The addition of 70- hospitals gave the investor-owned company a tally of 206 across 29 states, making it bigger for the first time, at least by hospital count, than its up-the-road rival HCA Holdings.
And CEO Wayne Smith vowed to put the company's efficient management to work to turn around the HMA facilities whose doctors had fled and where operations were neglected as HMA management unsuccessfully fought to hold onto power against activist investor Glenview Capital Management.
The reverse has happened. Those HMA hospitals, still struggling and yet to be fully integrated, have plunged CHS into crisis.

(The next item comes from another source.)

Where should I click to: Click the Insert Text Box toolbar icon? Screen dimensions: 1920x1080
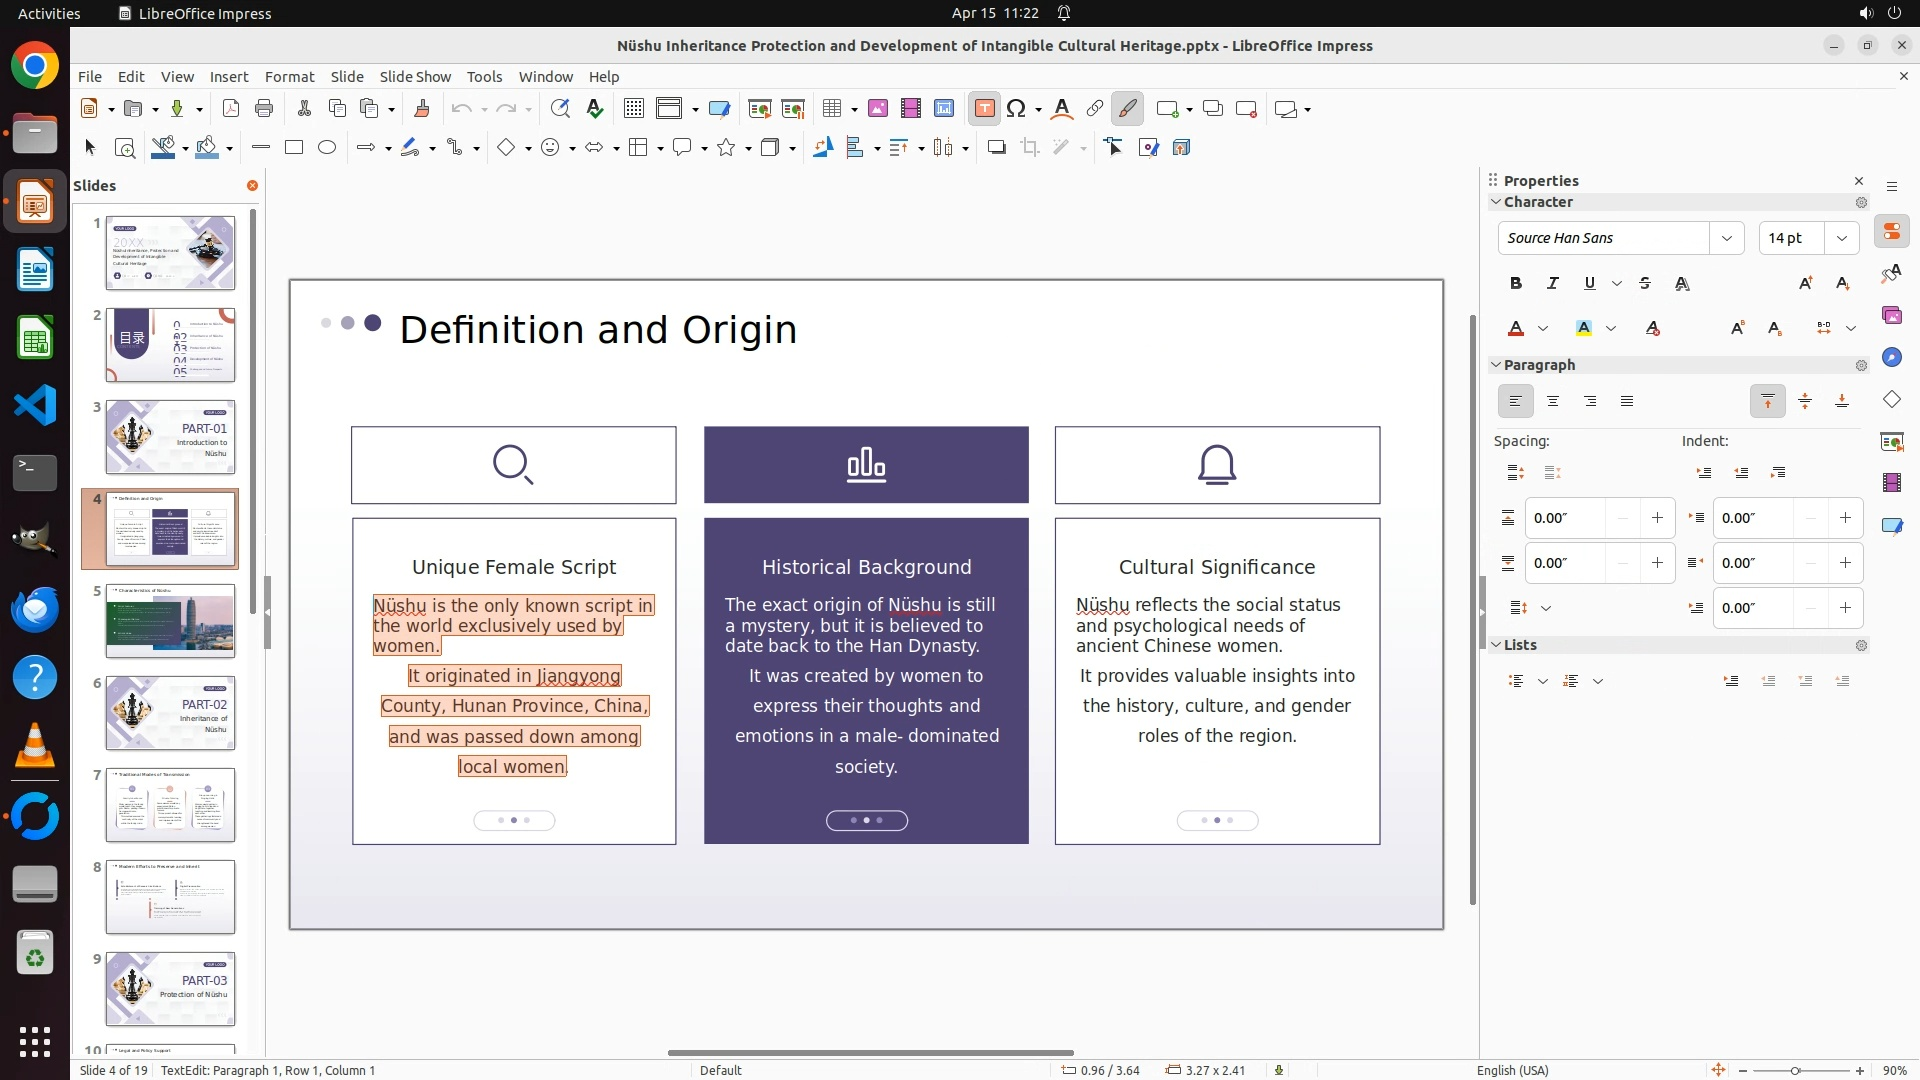[x=984, y=109]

Last week, the company confirmed that it has retained Wall Street advisers to perform a strategic review that could lead to the chain's sale or it selling off its 159 hospitals in big blocks.

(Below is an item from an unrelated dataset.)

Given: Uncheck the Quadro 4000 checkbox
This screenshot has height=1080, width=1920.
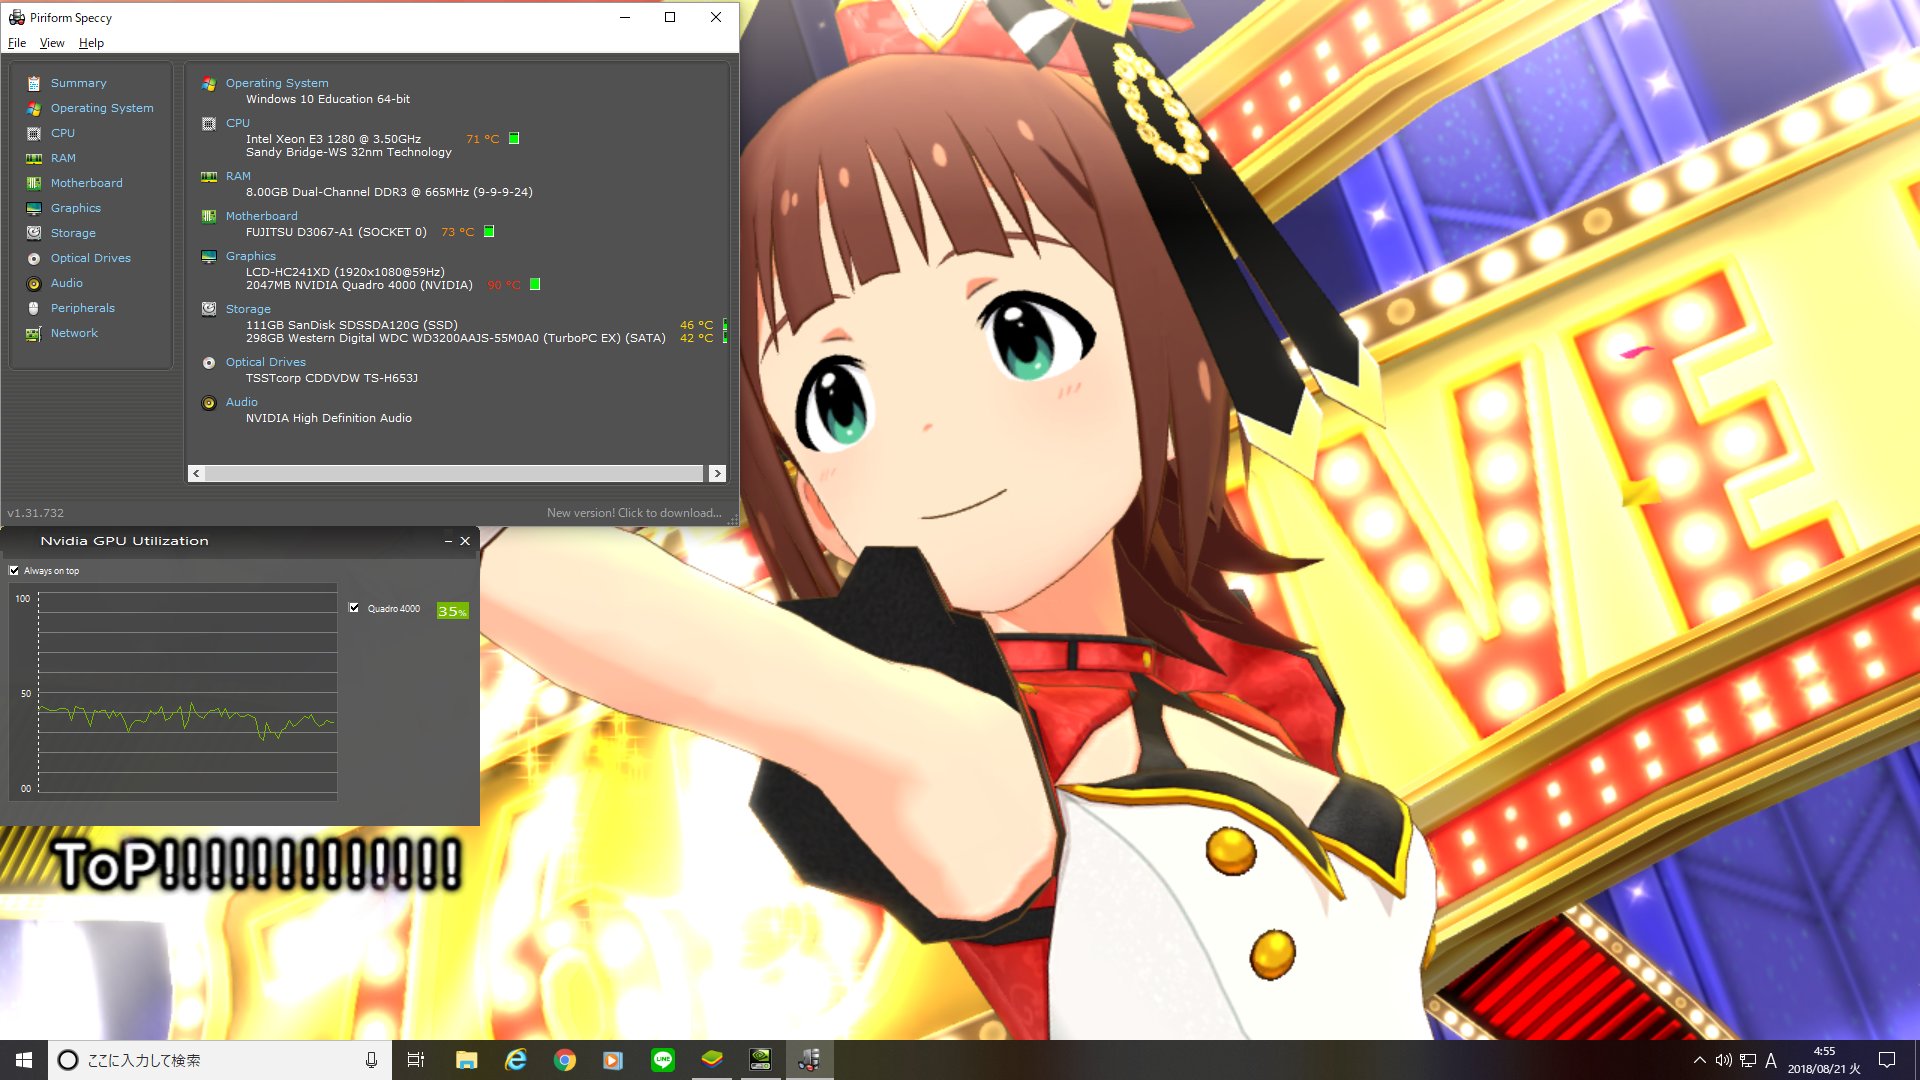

Private equity group Apollo Capital Partners is rumored to be interested in some or all of CHS. The group entered the hospital business last year by purchasing RegionalCare Hospital Partners, which grew to 18 hospitals through the merger this year with Capella Project Japan to create RCCH HealthCare Partners.
CHS, which is based in the Nashville suburb of Franklin, doesn't have much choice but to consider breaking up its assets, said Larry Prybil, a University of Kentucky professor who has authored books on healthcare governance. “They're stuck,” Prybil said flatly.